Express the part of the data that opens with the line containing "Click the blue Panier moyen dot" and closes with the line containing "pos(245,72)" as a two-column CSV headed text and answer, giving one row per text-and-answer pair, with each value in a single quoted field and line breaks replaced by spaces. Leave the pictures out.
### SOURCE RECORDS ###
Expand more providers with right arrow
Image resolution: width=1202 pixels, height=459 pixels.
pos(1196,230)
###
### SOURCE RECORDS ###
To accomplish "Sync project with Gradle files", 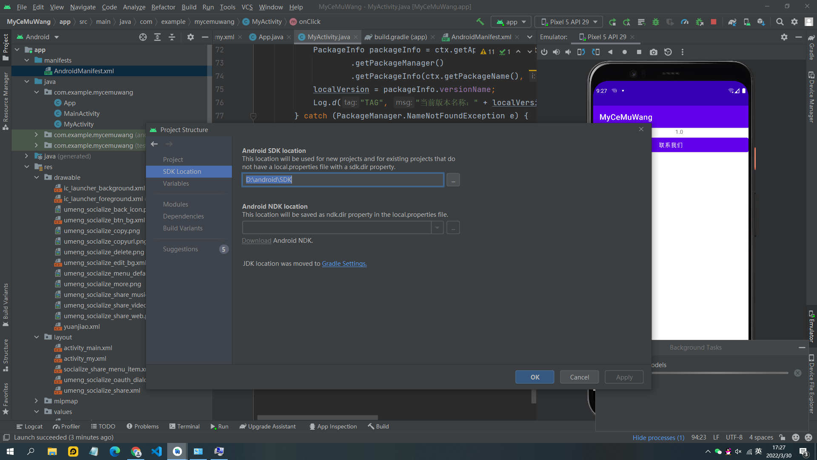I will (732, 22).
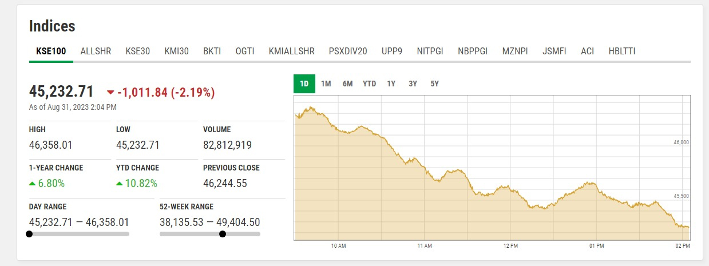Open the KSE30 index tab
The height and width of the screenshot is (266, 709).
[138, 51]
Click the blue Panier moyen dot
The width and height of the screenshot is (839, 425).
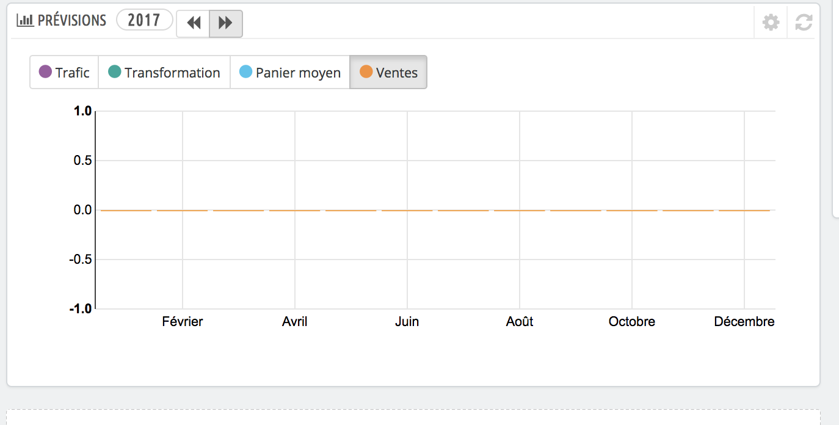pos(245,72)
###
### SOURCE RECORDS ###
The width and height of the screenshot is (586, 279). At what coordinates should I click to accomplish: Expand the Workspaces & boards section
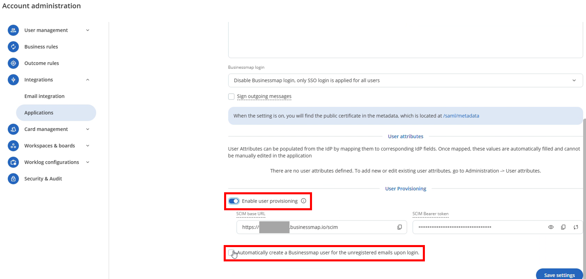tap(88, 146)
###
- SOLUTION FOR THIS PROBLEM -
text,answer
"Click the blue Panier moyen dot The width and height of the screenshot is (839, 425).","pos(245,72)"